We use a dedicated instance of Random to prevent interfering with other thread which may also be in need of random values at the very same moment we are generating the test sequence.

Using same seed value for each run of the tests suites allows to guarantee that same sample sequence will be generated…

TestCase factories

As you have written tests before, by now you shall be asking yourself how to use this large sequence of (random) objects which you have been advised to generate.

The obvious approach would be to write a single test method that iterates over the sample sequence and apply desired assertions on func_to_test results.
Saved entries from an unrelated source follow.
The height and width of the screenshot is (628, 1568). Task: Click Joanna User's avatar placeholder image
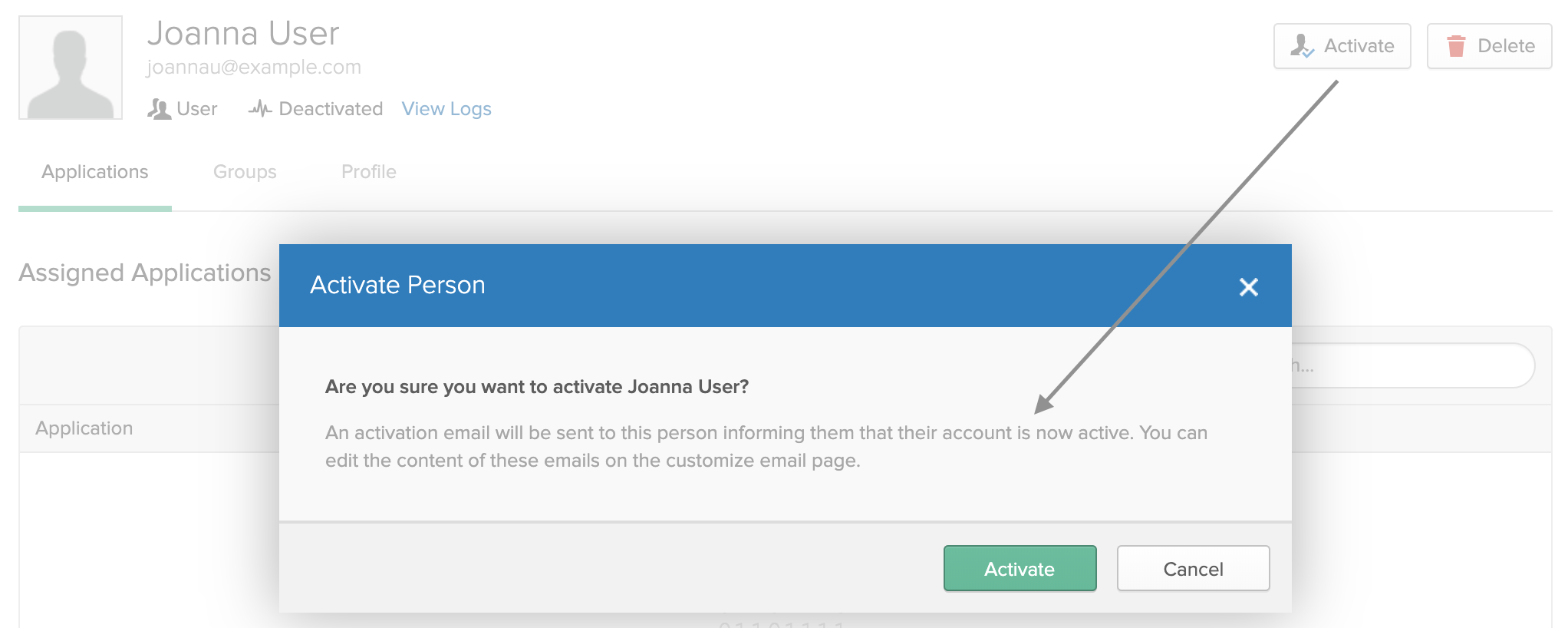71,68
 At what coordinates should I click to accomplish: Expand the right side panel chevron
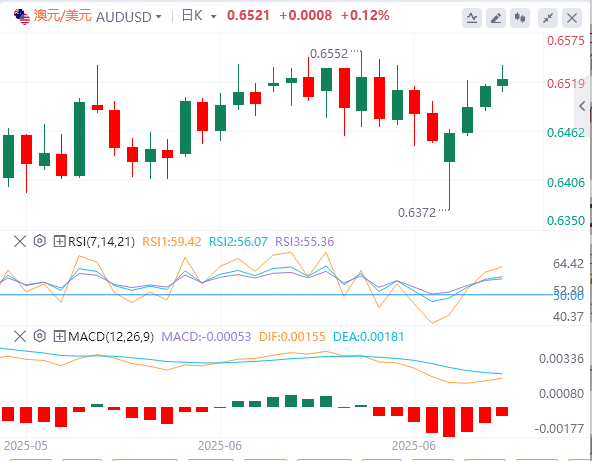[x=582, y=106]
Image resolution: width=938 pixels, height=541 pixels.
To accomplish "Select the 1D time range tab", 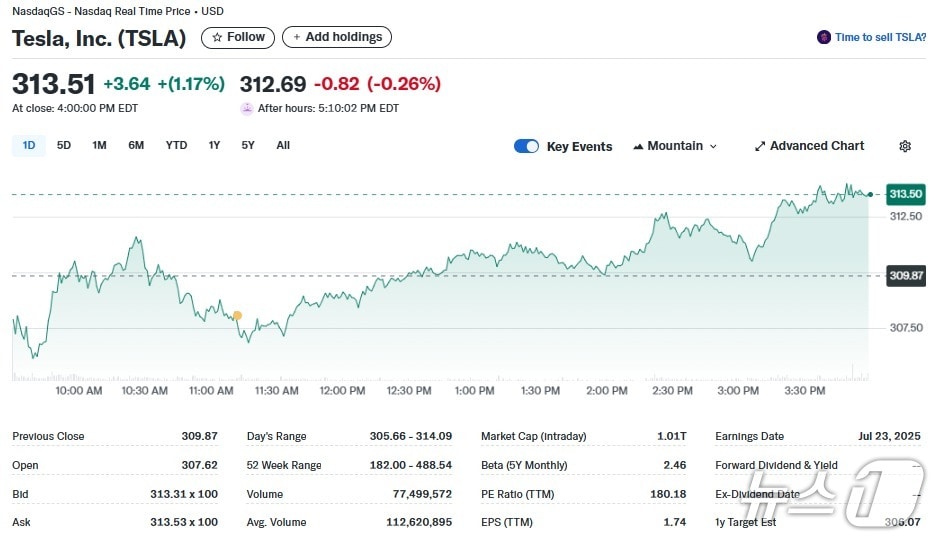I will click(x=29, y=145).
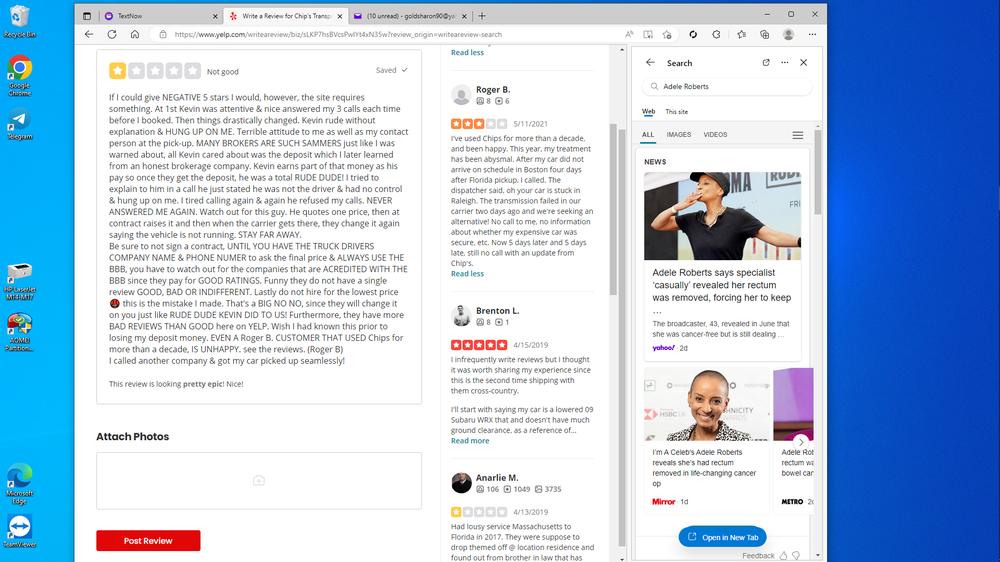Select the IMAGES tab in search sidebar
1000x562 pixels.
[679, 135]
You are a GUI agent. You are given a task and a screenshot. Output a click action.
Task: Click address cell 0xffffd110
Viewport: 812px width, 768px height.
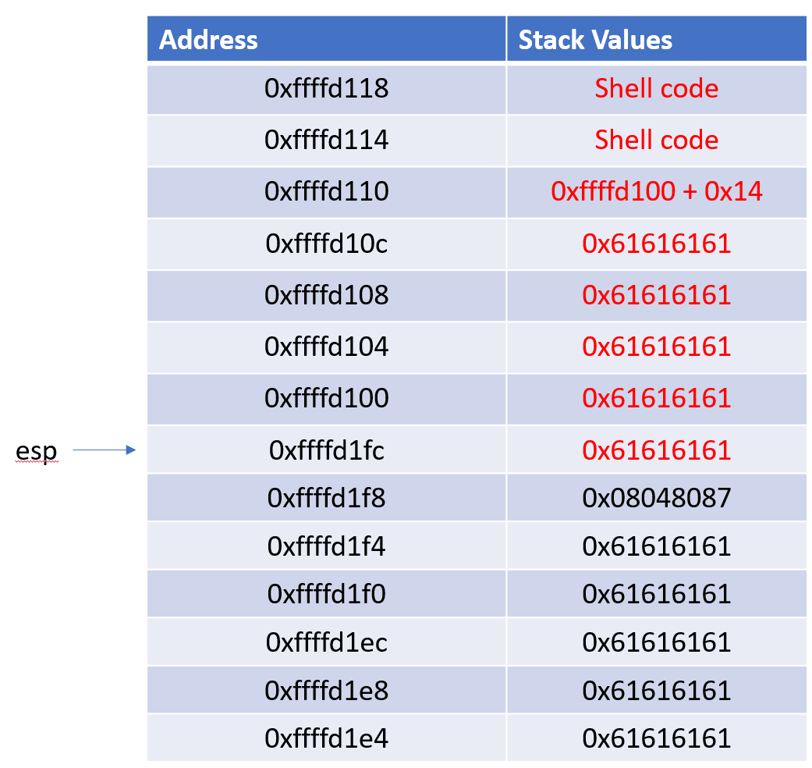326,192
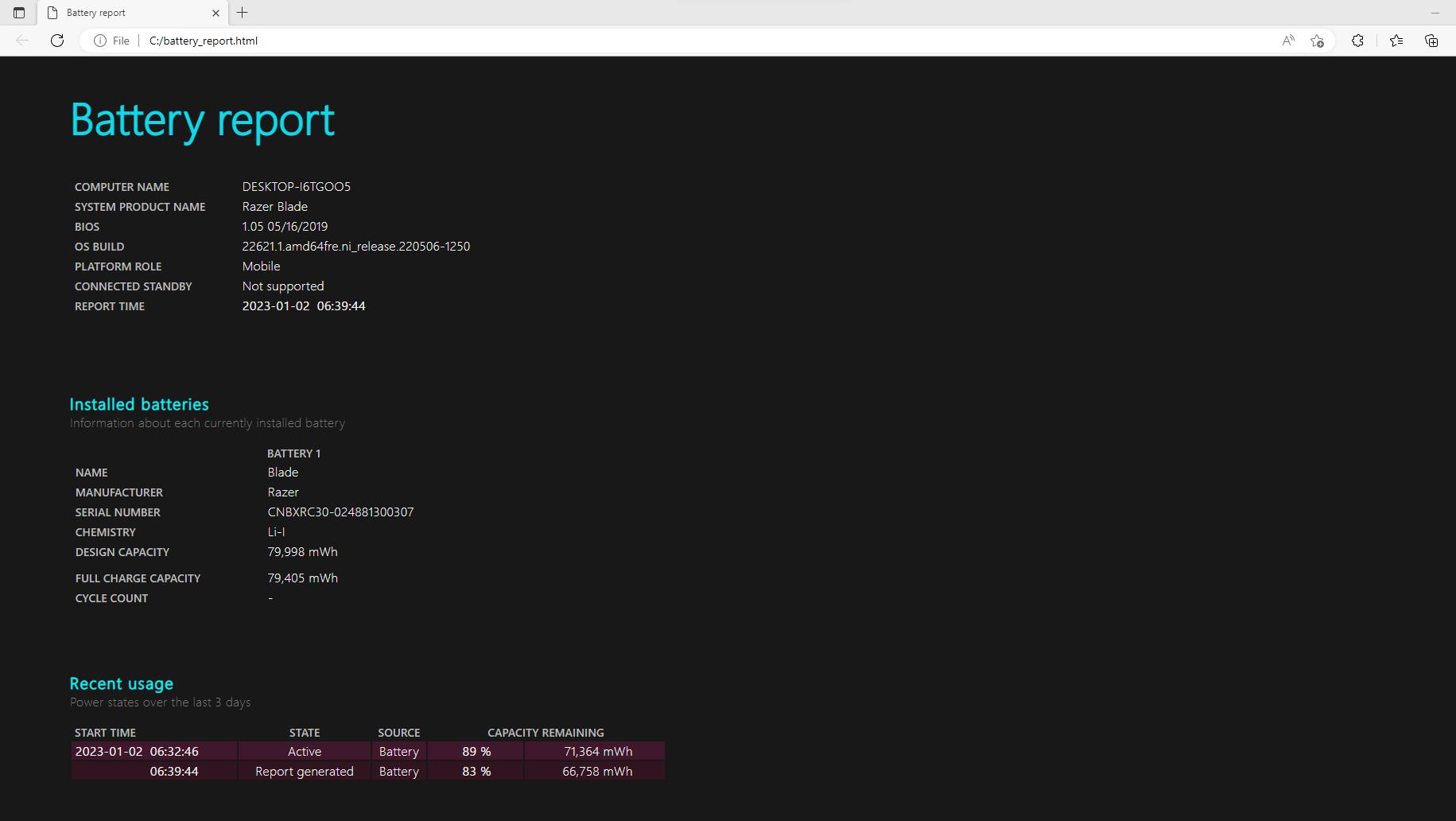
Task: Open the tab actions menu icon
Action: pos(19,13)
We advise you against doing so as your test function will prospectively be in need to apply a very large number of assertions and exit without continuing at the first encountered problem.

Instead you can use a factory function which will take care of generating your TestCase like so :

"Your test module"

import unittest
from random import Random

from somewhere import func_to_test

XDOMAIN = (0.0,8.0) # example (xmin,xmax)
YDOMAIN = (2.0,6.0) # example (ymin,ymax)

def gen_func_to_test_random_sample(seed,m):
    "yield random point over func_to_test domain..."

    random = Random((seed,m))

    for i in xrange(m):

        yield random.uniform(*XDOMAIN), random.uniform(*YDOMAIN)

def build_TestFuncTestCase(seed,m):
    "return TestCase class for func_to_test..."

    # test method factory
    def make_test_method(test_point):
        "return func_to_test test..."

        def a_test(self):

            result = func_to_test(*test_point)

            # all your asserts here, see unittest.TestCase documentation...

         return a_test

    # fill TestCase dict
    count = 0
    dico = {}
    for pt in gen_func_to_test_random_sample(seed,m):

        testname = "test_func_to_test_%i" % count
        dico[testname] = make_test_method(pt)
        count += 1

    return type("TestFuncTestCase",(unittest.TestCase,),dico)

# this TestCase class will be picked up by Test Runner
# it will contain 1024 tests...
TestFuncTestCase = build_TestFuncTestCase("my test suite",1024)

It is our experience that randomization when applicable provides an efficient way forward to unit test your module. This approach can be summarized like this :

  1. Write code that generate repeatable (pseudo random) sequence of objects over your problem domain.
  2. Use a factory function to generate TestCase subclasses with one test method for each object in your test sequence.